**Exercise objective:**
Repeat the items verbatim from the line with "Philosophy [476, 633]" to the line with "at that location.", including both of those lines.

— start Data records —

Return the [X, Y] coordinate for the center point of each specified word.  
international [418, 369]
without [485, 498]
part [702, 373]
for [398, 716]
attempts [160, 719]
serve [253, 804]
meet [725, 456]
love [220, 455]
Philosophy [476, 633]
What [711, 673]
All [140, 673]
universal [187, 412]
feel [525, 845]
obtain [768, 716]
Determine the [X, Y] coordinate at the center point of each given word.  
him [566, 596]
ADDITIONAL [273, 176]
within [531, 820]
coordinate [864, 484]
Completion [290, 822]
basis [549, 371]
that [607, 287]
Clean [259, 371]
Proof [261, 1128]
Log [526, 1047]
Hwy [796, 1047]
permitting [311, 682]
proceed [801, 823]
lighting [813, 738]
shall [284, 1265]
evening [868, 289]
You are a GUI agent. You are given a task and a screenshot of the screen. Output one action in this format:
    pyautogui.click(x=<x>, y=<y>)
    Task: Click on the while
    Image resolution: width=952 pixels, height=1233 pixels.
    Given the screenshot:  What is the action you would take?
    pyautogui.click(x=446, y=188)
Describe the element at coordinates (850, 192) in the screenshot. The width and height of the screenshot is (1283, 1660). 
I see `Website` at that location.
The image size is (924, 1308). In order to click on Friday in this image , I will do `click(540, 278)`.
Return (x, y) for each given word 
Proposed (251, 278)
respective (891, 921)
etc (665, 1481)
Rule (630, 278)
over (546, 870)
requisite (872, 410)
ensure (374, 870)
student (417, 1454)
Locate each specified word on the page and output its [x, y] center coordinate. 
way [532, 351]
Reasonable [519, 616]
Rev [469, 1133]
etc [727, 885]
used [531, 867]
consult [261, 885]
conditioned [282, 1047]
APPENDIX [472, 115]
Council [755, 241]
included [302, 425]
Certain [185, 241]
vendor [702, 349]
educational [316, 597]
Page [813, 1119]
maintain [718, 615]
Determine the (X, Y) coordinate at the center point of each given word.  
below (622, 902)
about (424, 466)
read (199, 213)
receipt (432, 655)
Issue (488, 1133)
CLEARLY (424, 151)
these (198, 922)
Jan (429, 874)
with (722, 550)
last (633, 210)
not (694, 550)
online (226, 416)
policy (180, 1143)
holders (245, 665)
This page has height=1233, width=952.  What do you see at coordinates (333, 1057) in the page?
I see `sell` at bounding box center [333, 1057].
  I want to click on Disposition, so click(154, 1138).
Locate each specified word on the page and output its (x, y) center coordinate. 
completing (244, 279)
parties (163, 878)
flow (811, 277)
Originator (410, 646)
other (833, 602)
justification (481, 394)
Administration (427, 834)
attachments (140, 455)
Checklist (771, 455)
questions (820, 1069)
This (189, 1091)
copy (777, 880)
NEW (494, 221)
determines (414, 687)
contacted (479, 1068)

— end Data records —

**Solved exercise:**
Philosophy [476, 633]
What [711, 673]
All [140, 673]
universal [187, 412]
feel [525, 845]
obtain [768, 716]
Determine the [X, Y] coordinate at the center point of each given word.  
him [566, 596]
ADDITIONAL [273, 176]
within [531, 820]
coordinate [864, 484]
Completion [290, 822]
basis [549, 371]
that [607, 287]
Clean [259, 371]
Proof [261, 1128]
Log [526, 1047]
Hwy [796, 1047]
permitting [311, 682]
proceed [801, 823]
lighting [813, 738]
shall [284, 1265]
evening [868, 289]
You are a GUI agent. You are given a task and a screenshot of the screen. Output one action in this format:
    pyautogui.click(x=<x>, y=<y>)
    Task: Click on the while
    Image resolution: width=952 pixels, height=1233 pixels.
    Given the screenshot:  What is the action you would take?
    pyautogui.click(x=446, y=188)
Describe the element at coordinates (850, 192) in the screenshot. The width and height of the screenshot is (1283, 1660). 
I see `Website` at that location.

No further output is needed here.